Given request: Render the items below as a two-column CSV with the headers instruction and answer, one row per item, placing each value in a single quoted field and replacing line breaks with spaces. Begin at the line that contains "Task: Click the dark background right of card", stop after the line that contains "Click the 1B", and include only the items in that span.

[Data items]
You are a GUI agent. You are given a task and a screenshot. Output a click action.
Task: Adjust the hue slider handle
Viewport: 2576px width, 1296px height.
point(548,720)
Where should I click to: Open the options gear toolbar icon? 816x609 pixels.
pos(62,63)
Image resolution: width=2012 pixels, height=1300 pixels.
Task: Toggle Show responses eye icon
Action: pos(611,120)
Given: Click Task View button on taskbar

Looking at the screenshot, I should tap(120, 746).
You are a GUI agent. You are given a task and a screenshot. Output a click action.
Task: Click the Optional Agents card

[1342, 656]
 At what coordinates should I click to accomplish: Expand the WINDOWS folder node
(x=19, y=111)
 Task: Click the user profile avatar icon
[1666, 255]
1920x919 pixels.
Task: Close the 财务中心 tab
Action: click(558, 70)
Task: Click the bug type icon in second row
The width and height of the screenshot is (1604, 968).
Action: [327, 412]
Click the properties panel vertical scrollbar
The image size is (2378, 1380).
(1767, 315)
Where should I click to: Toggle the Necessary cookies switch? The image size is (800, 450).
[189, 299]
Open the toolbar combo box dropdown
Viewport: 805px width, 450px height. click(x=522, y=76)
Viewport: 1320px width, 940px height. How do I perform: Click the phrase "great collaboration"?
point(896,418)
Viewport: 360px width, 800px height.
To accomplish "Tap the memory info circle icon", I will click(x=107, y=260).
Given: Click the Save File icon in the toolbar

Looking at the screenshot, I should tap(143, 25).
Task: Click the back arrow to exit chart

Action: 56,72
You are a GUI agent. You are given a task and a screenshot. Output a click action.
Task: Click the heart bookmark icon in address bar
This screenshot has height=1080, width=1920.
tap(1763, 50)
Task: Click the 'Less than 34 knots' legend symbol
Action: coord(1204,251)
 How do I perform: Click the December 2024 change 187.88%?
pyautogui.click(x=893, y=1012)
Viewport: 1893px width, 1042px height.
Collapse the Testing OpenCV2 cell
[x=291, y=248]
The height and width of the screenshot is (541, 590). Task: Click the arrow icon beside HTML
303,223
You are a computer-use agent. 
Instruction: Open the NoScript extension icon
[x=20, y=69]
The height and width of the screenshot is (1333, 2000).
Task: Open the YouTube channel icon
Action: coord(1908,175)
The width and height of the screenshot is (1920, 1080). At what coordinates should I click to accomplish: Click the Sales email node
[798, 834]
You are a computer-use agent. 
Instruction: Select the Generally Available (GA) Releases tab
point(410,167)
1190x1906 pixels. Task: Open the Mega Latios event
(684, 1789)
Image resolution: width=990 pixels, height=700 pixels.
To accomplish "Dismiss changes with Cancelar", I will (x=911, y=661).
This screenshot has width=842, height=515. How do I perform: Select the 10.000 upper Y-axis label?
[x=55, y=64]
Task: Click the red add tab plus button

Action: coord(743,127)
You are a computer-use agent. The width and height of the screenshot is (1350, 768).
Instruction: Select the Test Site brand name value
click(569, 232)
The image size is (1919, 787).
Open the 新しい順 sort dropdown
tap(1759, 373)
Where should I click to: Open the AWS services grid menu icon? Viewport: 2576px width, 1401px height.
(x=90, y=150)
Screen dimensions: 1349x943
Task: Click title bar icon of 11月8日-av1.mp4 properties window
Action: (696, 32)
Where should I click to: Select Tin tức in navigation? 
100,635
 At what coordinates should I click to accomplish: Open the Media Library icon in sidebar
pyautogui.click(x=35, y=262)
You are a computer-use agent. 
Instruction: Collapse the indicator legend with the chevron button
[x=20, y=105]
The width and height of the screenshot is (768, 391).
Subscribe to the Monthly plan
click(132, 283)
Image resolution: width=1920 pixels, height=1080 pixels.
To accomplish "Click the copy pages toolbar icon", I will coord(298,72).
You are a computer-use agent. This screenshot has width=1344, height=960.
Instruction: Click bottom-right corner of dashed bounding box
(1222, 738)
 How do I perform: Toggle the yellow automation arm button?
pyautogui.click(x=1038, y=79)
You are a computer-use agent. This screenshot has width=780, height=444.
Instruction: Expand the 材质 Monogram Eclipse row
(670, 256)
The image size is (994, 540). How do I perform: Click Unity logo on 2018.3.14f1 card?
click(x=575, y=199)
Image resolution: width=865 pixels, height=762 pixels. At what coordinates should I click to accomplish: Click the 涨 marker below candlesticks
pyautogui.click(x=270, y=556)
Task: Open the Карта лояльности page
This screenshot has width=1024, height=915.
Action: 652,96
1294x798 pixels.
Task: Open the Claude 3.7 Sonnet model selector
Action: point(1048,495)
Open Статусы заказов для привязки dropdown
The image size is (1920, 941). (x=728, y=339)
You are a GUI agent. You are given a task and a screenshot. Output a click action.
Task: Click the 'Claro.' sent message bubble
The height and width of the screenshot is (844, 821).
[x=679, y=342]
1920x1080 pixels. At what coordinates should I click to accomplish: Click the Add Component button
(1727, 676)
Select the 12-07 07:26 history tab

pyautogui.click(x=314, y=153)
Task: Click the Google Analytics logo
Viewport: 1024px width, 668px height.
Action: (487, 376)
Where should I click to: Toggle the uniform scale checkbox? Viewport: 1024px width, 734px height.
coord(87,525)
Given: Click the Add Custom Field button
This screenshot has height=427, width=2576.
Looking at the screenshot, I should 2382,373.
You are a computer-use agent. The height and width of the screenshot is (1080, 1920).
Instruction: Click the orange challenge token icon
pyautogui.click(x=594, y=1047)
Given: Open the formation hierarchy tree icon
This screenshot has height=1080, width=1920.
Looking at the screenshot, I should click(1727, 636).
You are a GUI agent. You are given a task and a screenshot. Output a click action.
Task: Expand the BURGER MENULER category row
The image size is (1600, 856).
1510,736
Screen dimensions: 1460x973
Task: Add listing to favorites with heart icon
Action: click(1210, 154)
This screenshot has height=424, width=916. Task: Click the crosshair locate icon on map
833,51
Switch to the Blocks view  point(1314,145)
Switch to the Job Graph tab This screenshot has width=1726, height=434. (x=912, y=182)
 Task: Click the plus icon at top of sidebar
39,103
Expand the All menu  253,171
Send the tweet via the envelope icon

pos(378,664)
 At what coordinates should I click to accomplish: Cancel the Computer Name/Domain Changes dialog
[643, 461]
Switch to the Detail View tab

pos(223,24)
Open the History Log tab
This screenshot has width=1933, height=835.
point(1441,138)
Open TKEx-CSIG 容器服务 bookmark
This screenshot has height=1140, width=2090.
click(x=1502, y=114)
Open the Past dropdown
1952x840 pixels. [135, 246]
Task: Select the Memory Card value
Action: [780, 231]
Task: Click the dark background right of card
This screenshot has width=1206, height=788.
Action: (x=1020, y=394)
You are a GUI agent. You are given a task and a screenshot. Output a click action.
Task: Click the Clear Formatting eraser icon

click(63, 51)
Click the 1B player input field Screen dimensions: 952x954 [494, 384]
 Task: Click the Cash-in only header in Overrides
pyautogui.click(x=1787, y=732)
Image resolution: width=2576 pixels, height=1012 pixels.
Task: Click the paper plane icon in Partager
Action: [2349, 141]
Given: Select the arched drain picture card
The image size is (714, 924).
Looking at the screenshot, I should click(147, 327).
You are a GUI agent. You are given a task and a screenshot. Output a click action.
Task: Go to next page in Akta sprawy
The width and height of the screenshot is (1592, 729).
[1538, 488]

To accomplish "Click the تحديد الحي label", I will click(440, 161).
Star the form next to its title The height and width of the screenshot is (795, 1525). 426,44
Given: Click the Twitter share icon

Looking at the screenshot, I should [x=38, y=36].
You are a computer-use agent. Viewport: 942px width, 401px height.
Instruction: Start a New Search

Result below:
instruction,answer
"Task: Click the dark background right of card This screenshot has width=1206, height=788.","Action: (x=1020, y=394)"
"You are a GUI agent. You are given a task and a screenshot. Output a click action. Task: Click the Clear Formatting eraser icon","click(63, 51)"
"Click the 1B player input field Screen dimensions: 952x954","[494, 384]"